A limitation of the current study is that it is based upon self-reports. These have sometimes been criticized by sleep researchers as being subject to specific biases, such as insomnia patients overestimating how long it takes them to fall asleep (Harvey & Tang, 2012). The reliance on self-reports for all measures could also be a criticism of the study, though methods variance may be less problematic than is sometimes suggested (Spector, 2006). A further limitation of our study is that we have included young people ranging in age from pre-adolescence to late-adolescence. Sleep patterns and sleep requirements vary across this group (see Wolfson & Carskadon, 1998) and so future work in this area may usefully focus on sub-groups of specific ages to examine in moderating and mediating factors linking victimization and sleep differ during different periods of childhood and adolescence.
It is also true that the measures used here were not established ‘gold-standard’ measures (e.g., Children’s Depression Inventory: Kovacs, 1985). We would have preferred the use of such measures, but had no input into choice of instrument. However, the items used here closely approximate the items and conceptual scope of established measures of, for example, depressive symptomatology and sleep, and have strong face validity with expressed descriptions of common sleep problems. The prevalence of being bullied reported here (11.1%) also supports the adequacy of the measures used as it closely approximates that of previous studies using Scottish samples: Due et al. (2005: 9.4% among 11-15 year olds); Sweeting, Young, West, and Der (2006: 15% reducing to 10% for 11-15 year olds); and, Hunter, Boyle, and Warden (2007: 11.7% among 8-13 year olds). Furthermore, a clear benefit of the database is that it includes a large sample of adolescents from many schools, completing numerous items on various topics and hence with minimal risk of demand characteristics bearing on responses. As such, this study serves as an excellent foundation from which future research can build.
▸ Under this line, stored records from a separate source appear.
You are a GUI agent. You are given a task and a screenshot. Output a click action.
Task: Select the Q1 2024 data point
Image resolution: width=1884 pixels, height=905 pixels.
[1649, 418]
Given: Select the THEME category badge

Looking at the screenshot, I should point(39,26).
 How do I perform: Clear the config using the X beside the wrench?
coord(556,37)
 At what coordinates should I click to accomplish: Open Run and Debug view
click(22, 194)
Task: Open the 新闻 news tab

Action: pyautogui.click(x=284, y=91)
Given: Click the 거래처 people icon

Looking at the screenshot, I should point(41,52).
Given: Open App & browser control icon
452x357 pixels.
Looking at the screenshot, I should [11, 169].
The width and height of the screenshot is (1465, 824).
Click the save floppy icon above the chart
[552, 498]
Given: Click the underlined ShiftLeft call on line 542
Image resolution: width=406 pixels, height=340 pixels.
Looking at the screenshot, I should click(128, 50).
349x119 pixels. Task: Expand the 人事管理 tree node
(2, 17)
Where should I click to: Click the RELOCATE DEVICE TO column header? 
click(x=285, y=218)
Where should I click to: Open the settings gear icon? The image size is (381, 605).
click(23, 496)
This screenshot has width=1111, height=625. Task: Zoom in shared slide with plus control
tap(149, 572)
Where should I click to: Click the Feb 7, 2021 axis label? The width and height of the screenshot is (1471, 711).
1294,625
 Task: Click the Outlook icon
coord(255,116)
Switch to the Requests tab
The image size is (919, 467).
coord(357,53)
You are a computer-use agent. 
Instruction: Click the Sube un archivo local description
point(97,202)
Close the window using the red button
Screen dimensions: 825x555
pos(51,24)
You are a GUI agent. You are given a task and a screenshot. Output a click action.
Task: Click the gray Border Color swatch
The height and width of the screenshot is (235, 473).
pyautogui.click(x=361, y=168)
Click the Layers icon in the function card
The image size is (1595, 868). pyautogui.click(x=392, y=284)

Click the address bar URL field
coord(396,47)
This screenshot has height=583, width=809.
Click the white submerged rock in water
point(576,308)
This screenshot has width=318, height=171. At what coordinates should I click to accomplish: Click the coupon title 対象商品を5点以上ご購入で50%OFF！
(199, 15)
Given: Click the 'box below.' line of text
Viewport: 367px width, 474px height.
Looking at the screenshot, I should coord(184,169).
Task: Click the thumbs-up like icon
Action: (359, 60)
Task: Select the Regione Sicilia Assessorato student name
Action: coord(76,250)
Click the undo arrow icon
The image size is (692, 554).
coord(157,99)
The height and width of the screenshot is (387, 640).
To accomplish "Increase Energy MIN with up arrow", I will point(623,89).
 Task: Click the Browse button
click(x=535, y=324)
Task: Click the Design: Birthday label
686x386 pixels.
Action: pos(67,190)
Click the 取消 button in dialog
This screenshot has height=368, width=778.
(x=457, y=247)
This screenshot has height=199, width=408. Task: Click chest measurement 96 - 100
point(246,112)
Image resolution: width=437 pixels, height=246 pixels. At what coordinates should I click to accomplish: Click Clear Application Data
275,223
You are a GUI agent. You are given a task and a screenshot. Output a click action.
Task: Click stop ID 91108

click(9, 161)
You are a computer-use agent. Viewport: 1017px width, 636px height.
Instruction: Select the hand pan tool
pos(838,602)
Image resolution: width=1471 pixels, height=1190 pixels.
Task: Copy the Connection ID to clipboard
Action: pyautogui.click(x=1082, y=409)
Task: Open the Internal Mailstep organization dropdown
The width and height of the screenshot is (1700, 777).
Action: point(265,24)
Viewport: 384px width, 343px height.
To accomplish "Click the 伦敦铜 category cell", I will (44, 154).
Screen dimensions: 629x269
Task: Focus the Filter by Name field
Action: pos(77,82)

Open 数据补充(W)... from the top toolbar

In summary, this study extends previous research by highlighting the salience of involvement in bullying for adolescents’ sleep difficulties. Young people who are bullied experience increases in the likelihood that they will report serious sleep difficulties. This finding is obtained even after controlling for other variables which have been shown to be related to sleep difficulties. Bullied students are also likely to evidence high levels of sleep difficulty, though most at risk as those students who both experience and use bullying behaviors (‘bully-victims’). This study also evaluated whether stressor-specific worry could act as a moderator of the relationship between victimization and reports of sleep difficulties. Here, we did not find support for predictions drawn from cognitive models of insomnia. However, the differing ways in which worry can be conceptualized suggest that this model may yet help us to understand risk and resilience in the context of victimization and sleep difficulty.